● Assignment
Using the records below, count the lines with "computer" in them. Give the number only.

-------- Entries supplied

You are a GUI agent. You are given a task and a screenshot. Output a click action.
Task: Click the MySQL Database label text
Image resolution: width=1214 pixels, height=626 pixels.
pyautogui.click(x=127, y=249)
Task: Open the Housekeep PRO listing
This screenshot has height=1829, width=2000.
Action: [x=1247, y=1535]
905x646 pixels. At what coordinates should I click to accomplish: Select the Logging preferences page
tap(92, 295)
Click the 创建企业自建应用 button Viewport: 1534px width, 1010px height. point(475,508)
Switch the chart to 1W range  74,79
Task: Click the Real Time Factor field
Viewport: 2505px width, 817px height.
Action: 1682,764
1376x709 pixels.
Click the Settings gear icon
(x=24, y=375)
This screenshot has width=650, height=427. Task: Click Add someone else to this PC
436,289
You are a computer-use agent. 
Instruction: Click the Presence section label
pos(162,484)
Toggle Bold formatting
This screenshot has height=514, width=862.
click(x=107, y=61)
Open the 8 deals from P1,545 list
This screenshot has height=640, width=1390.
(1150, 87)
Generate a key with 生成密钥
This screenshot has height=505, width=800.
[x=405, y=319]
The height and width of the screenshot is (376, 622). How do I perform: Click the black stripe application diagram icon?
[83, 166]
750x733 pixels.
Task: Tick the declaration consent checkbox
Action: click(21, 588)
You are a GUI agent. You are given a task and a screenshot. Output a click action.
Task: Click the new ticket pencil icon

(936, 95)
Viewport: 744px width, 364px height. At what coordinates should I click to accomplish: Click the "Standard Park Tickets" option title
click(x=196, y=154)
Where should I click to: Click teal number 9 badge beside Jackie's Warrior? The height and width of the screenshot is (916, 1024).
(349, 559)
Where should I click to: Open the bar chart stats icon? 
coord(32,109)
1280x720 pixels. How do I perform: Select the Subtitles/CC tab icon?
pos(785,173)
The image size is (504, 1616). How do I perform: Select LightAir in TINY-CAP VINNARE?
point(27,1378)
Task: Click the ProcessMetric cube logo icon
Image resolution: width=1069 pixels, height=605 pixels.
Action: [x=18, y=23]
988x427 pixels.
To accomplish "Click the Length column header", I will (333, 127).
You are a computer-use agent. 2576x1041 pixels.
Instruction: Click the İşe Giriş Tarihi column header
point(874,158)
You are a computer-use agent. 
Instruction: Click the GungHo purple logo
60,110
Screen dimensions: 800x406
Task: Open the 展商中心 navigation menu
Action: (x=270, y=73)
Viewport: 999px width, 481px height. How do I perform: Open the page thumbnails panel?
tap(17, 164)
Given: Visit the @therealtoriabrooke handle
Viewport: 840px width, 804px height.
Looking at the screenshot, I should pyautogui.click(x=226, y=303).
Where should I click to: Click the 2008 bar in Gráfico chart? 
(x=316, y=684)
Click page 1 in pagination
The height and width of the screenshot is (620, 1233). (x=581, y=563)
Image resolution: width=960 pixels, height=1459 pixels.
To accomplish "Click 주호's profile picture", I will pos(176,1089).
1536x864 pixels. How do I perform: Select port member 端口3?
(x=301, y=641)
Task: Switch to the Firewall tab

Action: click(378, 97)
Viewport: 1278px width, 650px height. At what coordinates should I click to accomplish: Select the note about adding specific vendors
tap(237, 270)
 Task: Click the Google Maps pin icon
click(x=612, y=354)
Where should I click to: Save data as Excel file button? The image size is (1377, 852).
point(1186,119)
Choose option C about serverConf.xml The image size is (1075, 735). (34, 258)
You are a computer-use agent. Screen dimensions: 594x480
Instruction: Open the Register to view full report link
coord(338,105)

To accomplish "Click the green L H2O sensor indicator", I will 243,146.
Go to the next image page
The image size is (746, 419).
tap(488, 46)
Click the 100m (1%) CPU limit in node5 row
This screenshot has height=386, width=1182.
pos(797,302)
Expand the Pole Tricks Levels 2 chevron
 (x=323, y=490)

----------------

● Response to the task
4